Performance Compensation
Equity awards as disclosed for James G. Liddy:
| Award Type | Grant Date | Number/Status | Strike | Vesting | Expiration |
|---|---|---|---|---|---|
| Stock options | Not disclosed | 25,000 exercisable (beneficially owned) | Not disclosed | Not disclosed | Not disclosed |
| Stock options (unvested) | Not disclosed | 25,000 unvested (excluded from ownership) | Not disclosed | Not disclosed | Not disclosed |
Plan-level features that impact director equity:
- Equity plan expanded to 2,000,000 shares (from 792,602) in August 2025; includes options, RSUs, SARs, and other stock-based awards, with potential change-in-control vesting at target levels at the plan administrator’s discretion.
- Clawback: recoupment of cash/equity incentive compensation from Section 10D executive officers upon material restatement, calculated on a pre-tax basis over the preceding three fiscal years.
Other Directorships & Interlocks
| Company | Role | Committee Roles | Interlocks / Relationships |
|---|---|---|---|
| Not disclosed | Not disclosed | Not disclosed | 8-K confirms no related-party transactions tied to Liddy’s appointment. |
Expertise & Qualifications
Not disclosed in SEC filings; no biography provided in the appointment 8-K.
Equity Ownership
| Holder | Security | Amount | Notes |
|---|---|---|---|
| James Gordon Liddy | Options (exercisable) | 25,000 | Beneficially owned via options; “less than 1%” of outstanding shares. |
| James Gordon Liddy | Options (unvested/excluded) | 25,000 | Excluded from beneficial ownership pending vesting. |
| Shares outstanding (Record Date) | Common | 5,903,437 | Record date August 26, 2025. |
Ownership alignment notes:
- No direct common shares disclosed; exposure is exclusively via options, with half unvested at the record date.
Governance Assessment
- Option-heavy alignment, low direct ownership: Liddy’s beneficial interest is entirely via options (25,000 vested; 25,000 unvested) with no disclosed common share holdings—limited downside alignment and potential for option-driven incentives.

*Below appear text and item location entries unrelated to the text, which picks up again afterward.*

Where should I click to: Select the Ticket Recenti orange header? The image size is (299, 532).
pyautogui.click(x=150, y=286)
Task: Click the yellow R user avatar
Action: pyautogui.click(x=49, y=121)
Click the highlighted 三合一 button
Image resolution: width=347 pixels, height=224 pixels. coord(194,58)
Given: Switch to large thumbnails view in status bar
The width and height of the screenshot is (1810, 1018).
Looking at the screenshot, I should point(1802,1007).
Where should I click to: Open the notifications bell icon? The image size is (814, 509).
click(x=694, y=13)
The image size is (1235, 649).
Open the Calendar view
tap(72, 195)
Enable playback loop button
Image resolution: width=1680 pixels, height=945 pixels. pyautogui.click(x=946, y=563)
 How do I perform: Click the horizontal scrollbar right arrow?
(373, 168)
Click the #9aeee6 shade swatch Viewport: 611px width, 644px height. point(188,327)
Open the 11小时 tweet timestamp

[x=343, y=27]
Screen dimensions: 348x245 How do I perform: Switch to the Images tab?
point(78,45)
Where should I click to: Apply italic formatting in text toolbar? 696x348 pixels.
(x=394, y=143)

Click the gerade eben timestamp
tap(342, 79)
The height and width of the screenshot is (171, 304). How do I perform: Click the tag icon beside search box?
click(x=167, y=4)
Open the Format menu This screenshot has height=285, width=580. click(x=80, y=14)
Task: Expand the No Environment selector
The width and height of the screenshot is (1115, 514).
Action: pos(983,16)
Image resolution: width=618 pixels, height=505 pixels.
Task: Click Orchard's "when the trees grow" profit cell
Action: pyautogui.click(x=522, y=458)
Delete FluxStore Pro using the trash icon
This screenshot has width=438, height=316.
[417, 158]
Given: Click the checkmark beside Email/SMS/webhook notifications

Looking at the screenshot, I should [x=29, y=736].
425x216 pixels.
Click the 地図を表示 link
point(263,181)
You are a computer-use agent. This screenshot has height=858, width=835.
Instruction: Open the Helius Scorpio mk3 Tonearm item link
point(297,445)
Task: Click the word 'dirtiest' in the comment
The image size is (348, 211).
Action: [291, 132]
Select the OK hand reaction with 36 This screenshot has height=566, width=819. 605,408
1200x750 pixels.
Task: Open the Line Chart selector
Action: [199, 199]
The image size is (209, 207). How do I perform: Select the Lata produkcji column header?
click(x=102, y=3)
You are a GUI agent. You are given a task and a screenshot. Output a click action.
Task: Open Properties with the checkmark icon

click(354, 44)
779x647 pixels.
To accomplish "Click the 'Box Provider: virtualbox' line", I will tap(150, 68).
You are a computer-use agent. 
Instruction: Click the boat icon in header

- Rapid Board turnover and executive changes: CEO resignation with immediate vesting, CFO resignation, and restructuring of Board leadership (new CEO, Executive Chairman) signal governance flux; committee assignments post-June reconstitution remain undisclosed—reduces transparency on oversight.
- Compensation escalation risk: In September 2025, the Compensation Committee increased base salaries for CEO and Executive Chairman and raised change-in-control severance from 2x to 3x salary+target bonus—an investor-unfriendly shift that heightens payout exposure.
- Dilution and anti-takeover signals: Board sought authorization for future discounted non-public offerings (up to $350M, within 90 days) and increased authorized common shares up to 1.0B—both dilutive steps that may also deter takeovers; equity plan pool expanded to 2.0M shares.
RED FLAGS: Increased CIC severance to 3x for top executives ; large authorized share increase and future offerings authorization with up to 90% discount ; limited disclosure on current committee assignments post-Board changes (governance transparency gap).